Don't pick "cutting-edge" technology. That new framework with 500 GitHub stars might sound exciting, but good luck finding developers who know it, or getting help when something breaks at 2 AM. And if you're using AI tools to help build, they won't know it either. AI models learn from existing code, and a niche framework simply doesn't have enough examples out there for the AI to be useful. Boring technology is a feature when you're building a business.

Don't let a developer pick based on personal preference. "I want to learn Rust" is a valid personal goal. It's not a valid reason to build your startup's MVP in a language with a steep learning curve and a smaller hiring pool. Your tech stack should serve the business, not the resume of whoever you hired first.

Don't over-optimize for scale you don't have. You're not Twitter. You're not Netflix. Build something that works for your first 1,000 users. When you have 100,000 users, you'll have revenue to re-architect the parts that need it. Most startups fail from building too slowly, not from success they couldn't handle.

When does this advice NOT apply?

The JavaScript-everywhere approach works for probably 80% of startups, but there are real exceptions.

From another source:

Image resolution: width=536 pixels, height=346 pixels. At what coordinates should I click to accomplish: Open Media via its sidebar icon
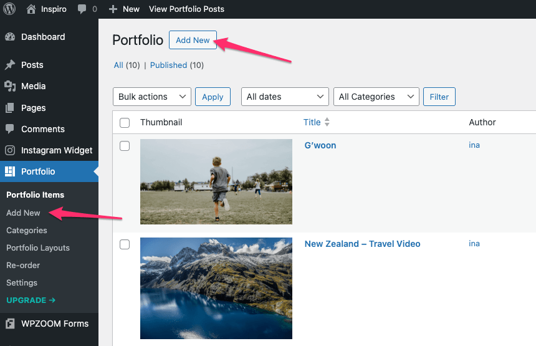[10, 86]
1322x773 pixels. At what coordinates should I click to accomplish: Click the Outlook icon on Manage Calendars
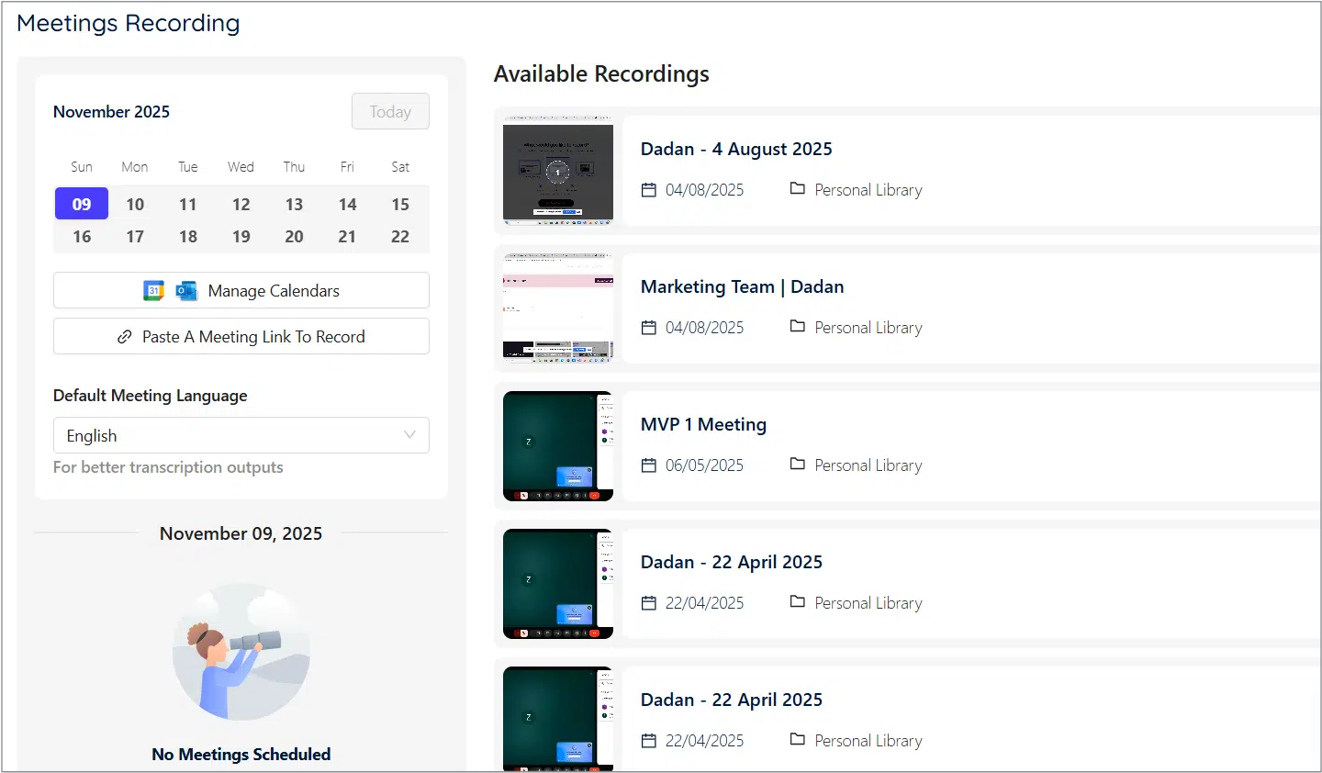click(185, 290)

If your product is computationally heavy (real-time video processing, high-frequency trading), you might need something faster than JavaScript. If your entire product IS a machine learning model, Python becomes your primary language, not just an addition. If you're building embedded systems or hardware interfaces, different rules apply.

Ship fast, change later

Don't agonize over this decision.

Yes, picking the right stack matters. But what matters more is shipping. Validating. Getting real users in front of real software. The number one cause of startup failure isn't a wrong tech stack, it's building something nobody wants.

The whole reason JavaScript everywhere works so well is precisely because it lets you move fast. One language, huge ecosystem, AI tools that work great with it, easy hiring. Pick it, ship in weeks, see if anyone cares. If your product takes off and you discover that one piece of it really needs to be in Go or Rust for performance reasons, great problem to have. You'll have the revenue to rewrite that piece.

Most startups never get to the rewrite. Not because their stack was bad. Because they never proved anyone wanted what they were building.

So pick the stack, ship the thing, learn from real users. The cost of being slow to launch is way higher than the cost of switching technologies later.

There are decisions that are harder to undo than picking a framework. How you structure your data, how you handle authentication, how you set up payments, what you do about user data and GDPR. Those need someone with experience the first time around. If you're a non-technical founder, get a technical person in your corner for those calls.